### WHAT YOU WILL DO
Give back all of the data unchanged. Keep every word as it is.

### SUPPLIED RECORDS
*-*-*
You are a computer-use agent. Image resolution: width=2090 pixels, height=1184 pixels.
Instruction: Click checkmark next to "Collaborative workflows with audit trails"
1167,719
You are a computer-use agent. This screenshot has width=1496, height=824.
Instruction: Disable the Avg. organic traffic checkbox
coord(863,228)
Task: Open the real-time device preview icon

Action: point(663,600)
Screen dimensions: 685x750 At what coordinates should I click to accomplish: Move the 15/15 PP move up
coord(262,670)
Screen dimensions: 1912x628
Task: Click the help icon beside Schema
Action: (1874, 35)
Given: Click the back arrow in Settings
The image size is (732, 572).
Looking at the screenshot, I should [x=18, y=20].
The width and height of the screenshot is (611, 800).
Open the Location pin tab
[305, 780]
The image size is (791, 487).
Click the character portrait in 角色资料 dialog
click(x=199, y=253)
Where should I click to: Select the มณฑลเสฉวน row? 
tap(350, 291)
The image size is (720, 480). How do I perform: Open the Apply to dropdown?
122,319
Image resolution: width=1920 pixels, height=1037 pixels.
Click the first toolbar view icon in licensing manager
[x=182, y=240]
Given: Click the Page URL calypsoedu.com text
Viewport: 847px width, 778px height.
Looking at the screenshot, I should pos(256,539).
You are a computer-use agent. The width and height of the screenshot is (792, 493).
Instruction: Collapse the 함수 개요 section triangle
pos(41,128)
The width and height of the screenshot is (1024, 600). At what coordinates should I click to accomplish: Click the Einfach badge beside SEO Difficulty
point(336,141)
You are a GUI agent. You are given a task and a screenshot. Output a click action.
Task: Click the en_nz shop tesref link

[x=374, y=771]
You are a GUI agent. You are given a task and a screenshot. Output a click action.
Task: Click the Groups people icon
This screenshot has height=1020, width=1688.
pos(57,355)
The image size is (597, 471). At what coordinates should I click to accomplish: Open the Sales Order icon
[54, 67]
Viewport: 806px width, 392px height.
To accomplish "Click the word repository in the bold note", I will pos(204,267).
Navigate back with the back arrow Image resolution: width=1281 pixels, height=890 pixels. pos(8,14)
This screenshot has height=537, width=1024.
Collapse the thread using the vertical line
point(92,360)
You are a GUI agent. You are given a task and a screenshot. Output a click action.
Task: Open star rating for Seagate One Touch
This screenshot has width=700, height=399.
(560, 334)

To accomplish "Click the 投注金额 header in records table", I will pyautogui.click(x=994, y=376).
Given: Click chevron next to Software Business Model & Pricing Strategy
*-*-*
### EXERCISE OUTPUT
You are a computer-use agent. Image resolution: width=2090 pixels, height=1184 pixels.
Instruction: Click checkmark next to "Collaborative workflows with audit trails"
1167,719
You are a computer-use agent. This screenshot has width=1496, height=824.
Instruction: Disable the Avg. organic traffic checkbox
coord(863,228)
Task: Open the real-time device preview icon

Action: point(663,600)
Screen dimensions: 685x750 At what coordinates should I click to accomplish: Move the 15/15 PP move up
coord(262,670)
Screen dimensions: 1912x628
Task: Click the help icon beside Schema
Action: (1874, 35)
Given: Click the back arrow in Settings
The image size is (732, 572).
Looking at the screenshot, I should [x=18, y=20].
The width and height of the screenshot is (611, 800).
Open the Location pin tab
[305, 780]
The image size is (791, 487).
Click the character portrait in 角色资料 dialog
click(x=199, y=253)
Where should I click to: Select the มณฑลเสฉวน row? 
tap(350, 291)
The image size is (720, 480). How do I perform: Open the Apply to dropdown?
122,319
Image resolution: width=1920 pixels, height=1037 pixels.
Click the first toolbar view icon in licensing manager
[x=182, y=240]
Given: Click the Page URL calypsoedu.com text
Viewport: 847px width, 778px height.
Looking at the screenshot, I should pos(256,539).
You are a computer-use agent. The width and height of the screenshot is (792, 493).
Instruction: Collapse the 함수 개요 section triangle
pos(41,128)
The width and height of the screenshot is (1024, 600). At what coordinates should I click to accomplish: Click the Einfach badge beside SEO Difficulty
point(336,141)
You are a GUI agent. You are given a task and a screenshot. Output a click action.
Task: Click the en_nz shop tesref link

[x=374, y=771]
You are a GUI agent. You are given a task and a screenshot. Output a click action.
Task: Click the Groups people icon
This screenshot has height=1020, width=1688.
pos(57,355)
The image size is (597, 471). At what coordinates should I click to accomplish: Open the Sales Order icon
[54, 67]
Viewport: 806px width, 392px height.
To accomplish "Click the word repository in the bold note", I will pos(204,267).
Navigate back with the back arrow Image resolution: width=1281 pixels, height=890 pixels. pos(8,14)
This screenshot has height=537, width=1024.
Collapse the thread using the vertical line
point(92,360)
You are a GUI agent. You are given a task and a screenshot. Output a click action.
Task: Open star rating for Seagate One Touch
This screenshot has width=700, height=399.
(560, 334)

To accomplish "Click the 投注金额 header in records table", I will pyautogui.click(x=994, y=376).
Given: Click chevron next to Software Business Model & Pricing Strategy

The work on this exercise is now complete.